## Aim
In the auditor's report excerpt, which company's Board of Directors and CEO had their administration audited for the year 2020?

## Supplied passage
We must inform the Board of Directors of, among other matters, the planned scope and timing of the audit. We must also inform of significant audit findings during our audit, including any significant deficiencies in internal control that we identified.

We must also provide the Board of Directors with a statement that we have complied with relevant ethical requirements regarding independence, and to communicate with them all relationships and other matters that may reasonably be thought to bear on our independence, and where applicable, related safeguards.

From the matters communicated with the Board of Directors, we determine those matters that were of most significance in the audit of the annual accounts and consolidated accounts, including the most important assessed risks for material misstatement, and are therefore the key audit matters. We describe these matters in the auditor's report unless law or regulation precludes disclosure about the matter.

Report on other legal and regulatory requirements

Opinions

In addition to our audit of the annual report and consolidated financial statements, we have also audited the administration of the Board of Directors and the CEO of Pricer AB (publ) for the year 2020 and the proposed appropriations of the company's profit or loss.

We recommend to the general meeting of shareholders that the profit be appropriated (loss be dealt with) in accordance with the proposal in the statutory administration report and that the members of the Board of Directors and the CEO be discharged from liability for the financial year.

Basis for opinions

We conducted the audit in accordance with generally accepted auditing standards in Sweden. Our responsibilities under those standards are further described in the Auditor's Responsibilities section. We are independent of the parent company and the group in accordance with professional ethics for accountants in Sweden and have otherwise fulfilled our ethical responsibilities in accordance with these requirements.

We believe that the audit evidence we have obtained is sufficient and appropriate to provide a basis for our opinions.

Responsibilities of the Board of Directors and CEO

The Board of Directors is responsible for the proposal for appropriations of the company's profit or loss. At the proposal of a dividend, this includes an assessment of whether the dividend is justifiable considering the requirements which the company's and the group's type of operations, size and risks place on the size of the parent company's and the group's equity, consolidation requirements, liquidity and position in general.

The Board of Directors is responsible for the company's organization and the administration of the company's affairs. This includes among other things continuous assessment of the company's and the group's financial situation and ensuring that the company's organization is designed so that the accounting, management of assets and the company's financial affairs otherwise are controlled in a reassuring manner. The CEO shall manage the ongoing administration according to the Board of Directors' guidelines and instructions and among other matters take measures that are necessary to fulfill the company's accounting in accordance with law and handle the management of assets in a reassuring manner.

## Data extract
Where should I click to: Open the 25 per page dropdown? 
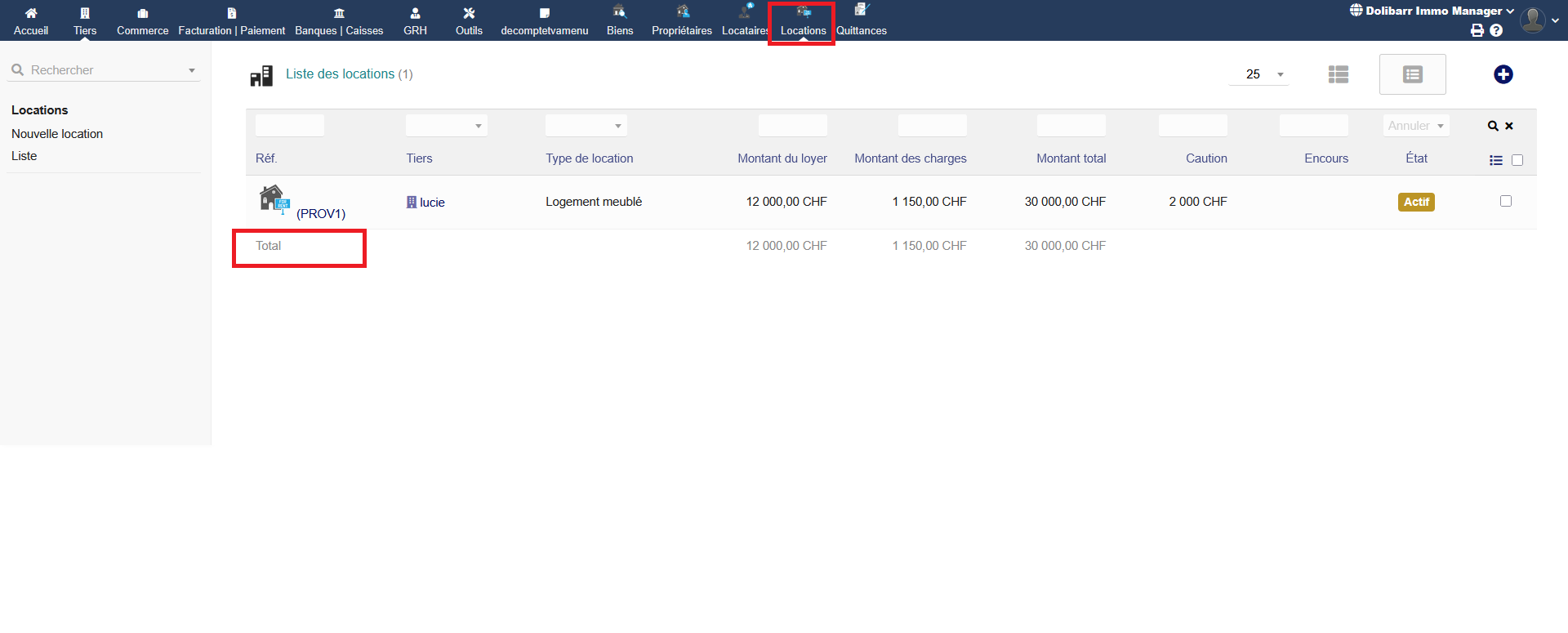coord(1258,74)
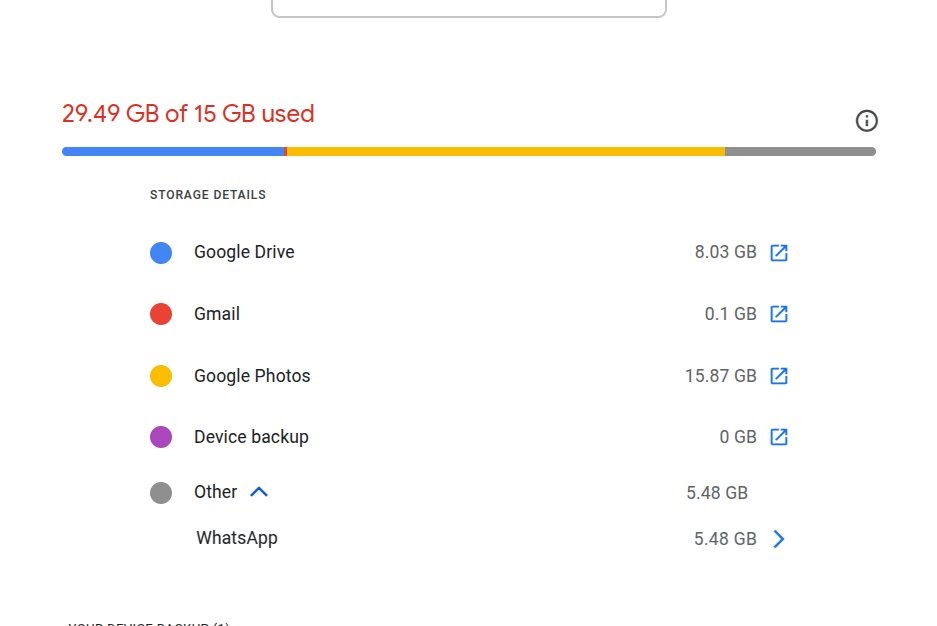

## Task output
Pricer AB (publ)